The first quest I found on Soltheim was ironically identical to the fist quest I ever finished in Whiterun. I offered to clear out the tombs beneath the temple of the restless dead. You’d think that cremating the dead would prevent them from coming back as zombies, but I had no such luck.

I find it peculiar that in both cases, a priest was content to sleep inches away from a zombie filled tomb, with only a locked door separating him from certain, gruesome death, and that he had not enlisted the air of the numerous guards around the city as soon as he discovered what was going on. If I hadn’t come along, he’d still be there, hoping that the situation would resolve itself. The people of Skyrim and the surrounding provinces have the common sense and problem solving skills of lemmings in a Disney nature movie.
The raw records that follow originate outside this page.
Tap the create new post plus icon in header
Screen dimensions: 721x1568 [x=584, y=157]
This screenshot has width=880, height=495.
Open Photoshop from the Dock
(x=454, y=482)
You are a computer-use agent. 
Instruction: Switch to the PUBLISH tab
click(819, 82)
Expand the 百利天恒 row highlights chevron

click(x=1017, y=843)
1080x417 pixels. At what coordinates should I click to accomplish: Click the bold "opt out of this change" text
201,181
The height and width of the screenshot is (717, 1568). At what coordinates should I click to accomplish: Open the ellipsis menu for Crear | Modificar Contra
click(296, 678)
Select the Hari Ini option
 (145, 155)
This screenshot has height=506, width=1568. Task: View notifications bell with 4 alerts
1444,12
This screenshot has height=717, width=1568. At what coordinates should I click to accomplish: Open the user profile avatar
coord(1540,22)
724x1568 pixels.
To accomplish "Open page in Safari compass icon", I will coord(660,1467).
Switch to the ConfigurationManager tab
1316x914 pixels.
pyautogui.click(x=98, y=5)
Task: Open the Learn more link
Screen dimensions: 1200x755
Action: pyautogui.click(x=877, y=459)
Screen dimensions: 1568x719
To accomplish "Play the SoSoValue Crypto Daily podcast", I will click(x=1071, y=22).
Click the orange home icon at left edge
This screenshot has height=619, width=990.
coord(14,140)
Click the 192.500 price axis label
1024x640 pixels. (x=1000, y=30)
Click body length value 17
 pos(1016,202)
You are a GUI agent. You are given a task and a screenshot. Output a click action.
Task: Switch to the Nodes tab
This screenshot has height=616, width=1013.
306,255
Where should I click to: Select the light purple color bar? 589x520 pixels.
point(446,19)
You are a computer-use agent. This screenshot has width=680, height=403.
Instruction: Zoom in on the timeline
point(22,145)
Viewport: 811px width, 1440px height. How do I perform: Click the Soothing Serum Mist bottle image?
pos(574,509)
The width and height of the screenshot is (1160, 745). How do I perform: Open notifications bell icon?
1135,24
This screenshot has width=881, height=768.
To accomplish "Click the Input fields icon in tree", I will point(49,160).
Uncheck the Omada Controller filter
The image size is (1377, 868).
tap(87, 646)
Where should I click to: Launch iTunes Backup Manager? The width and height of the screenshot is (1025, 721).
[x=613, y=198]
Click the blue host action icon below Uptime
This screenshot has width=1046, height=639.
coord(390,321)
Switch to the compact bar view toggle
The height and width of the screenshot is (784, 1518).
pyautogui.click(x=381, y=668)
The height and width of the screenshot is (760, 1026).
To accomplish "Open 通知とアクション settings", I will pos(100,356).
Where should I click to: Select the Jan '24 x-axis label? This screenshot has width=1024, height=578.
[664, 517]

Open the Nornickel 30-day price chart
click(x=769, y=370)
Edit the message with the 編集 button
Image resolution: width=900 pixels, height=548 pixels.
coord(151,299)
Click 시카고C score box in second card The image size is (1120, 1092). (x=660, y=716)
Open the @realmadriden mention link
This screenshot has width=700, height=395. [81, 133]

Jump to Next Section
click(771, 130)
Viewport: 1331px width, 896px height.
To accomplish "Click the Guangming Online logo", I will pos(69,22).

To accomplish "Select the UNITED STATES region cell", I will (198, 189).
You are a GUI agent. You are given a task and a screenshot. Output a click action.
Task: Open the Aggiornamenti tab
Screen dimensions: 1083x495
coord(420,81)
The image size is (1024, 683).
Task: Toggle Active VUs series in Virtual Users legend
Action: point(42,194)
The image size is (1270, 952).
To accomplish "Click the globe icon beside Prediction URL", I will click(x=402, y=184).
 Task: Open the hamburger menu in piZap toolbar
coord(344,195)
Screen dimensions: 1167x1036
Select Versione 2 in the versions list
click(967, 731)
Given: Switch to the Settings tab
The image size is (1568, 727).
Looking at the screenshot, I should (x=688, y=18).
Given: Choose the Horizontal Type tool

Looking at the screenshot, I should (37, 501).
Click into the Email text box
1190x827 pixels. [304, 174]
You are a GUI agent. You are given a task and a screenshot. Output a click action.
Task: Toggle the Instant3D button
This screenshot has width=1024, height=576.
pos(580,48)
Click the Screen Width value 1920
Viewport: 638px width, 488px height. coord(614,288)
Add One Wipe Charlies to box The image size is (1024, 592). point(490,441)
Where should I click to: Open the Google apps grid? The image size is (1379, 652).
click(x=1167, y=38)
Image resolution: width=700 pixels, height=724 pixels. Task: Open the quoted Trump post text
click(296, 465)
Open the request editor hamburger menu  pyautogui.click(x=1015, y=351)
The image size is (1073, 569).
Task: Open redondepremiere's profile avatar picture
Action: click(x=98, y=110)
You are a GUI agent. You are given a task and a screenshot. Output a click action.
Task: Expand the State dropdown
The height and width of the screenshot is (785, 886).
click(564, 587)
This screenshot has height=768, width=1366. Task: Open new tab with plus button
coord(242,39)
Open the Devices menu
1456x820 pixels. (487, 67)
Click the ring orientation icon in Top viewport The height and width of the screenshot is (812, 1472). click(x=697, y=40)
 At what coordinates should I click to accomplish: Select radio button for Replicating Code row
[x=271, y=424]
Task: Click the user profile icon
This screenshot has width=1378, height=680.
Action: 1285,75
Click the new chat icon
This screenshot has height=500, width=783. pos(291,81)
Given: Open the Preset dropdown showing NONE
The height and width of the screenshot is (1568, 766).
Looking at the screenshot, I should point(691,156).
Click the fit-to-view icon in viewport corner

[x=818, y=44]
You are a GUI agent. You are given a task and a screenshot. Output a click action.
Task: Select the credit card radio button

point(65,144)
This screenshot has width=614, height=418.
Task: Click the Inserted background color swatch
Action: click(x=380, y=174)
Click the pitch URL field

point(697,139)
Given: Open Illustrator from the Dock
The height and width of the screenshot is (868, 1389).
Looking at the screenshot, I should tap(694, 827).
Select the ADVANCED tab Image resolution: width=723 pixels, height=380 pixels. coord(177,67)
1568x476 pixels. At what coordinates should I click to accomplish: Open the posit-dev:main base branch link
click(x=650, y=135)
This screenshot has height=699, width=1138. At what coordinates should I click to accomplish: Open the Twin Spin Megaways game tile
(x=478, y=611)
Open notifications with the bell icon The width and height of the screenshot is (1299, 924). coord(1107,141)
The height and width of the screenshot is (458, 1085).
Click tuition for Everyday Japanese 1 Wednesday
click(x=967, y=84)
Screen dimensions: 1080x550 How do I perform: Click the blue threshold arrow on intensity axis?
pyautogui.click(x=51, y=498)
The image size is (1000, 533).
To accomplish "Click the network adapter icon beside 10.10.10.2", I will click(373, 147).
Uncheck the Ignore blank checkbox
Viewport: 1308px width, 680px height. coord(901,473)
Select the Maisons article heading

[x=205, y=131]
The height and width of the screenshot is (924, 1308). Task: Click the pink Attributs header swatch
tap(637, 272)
Seriously, though, the zombie to living ration in Skyrim is higher than The Walking Dead. Plus, The Walking Dead survivors don’t have to worry about their bone-dry ancient ancestors rising from their graves, armed to the teeth with swords, shields and bows. When you think about how necromancy is universally reviled in their culture, and how useful a skill it is to turn an enemy zombie into your ally, you’d wonder at their logic too. It’d be like outlawing dentistry because of all your rotten teeth.

I found the dungeons beneath Soltheim identical to the dungeons of Skyrim, which is disappointing as I expect to spend the next thirty hours exploring the same shade of walled room as I’ve been exploring for the last hundred or so hours.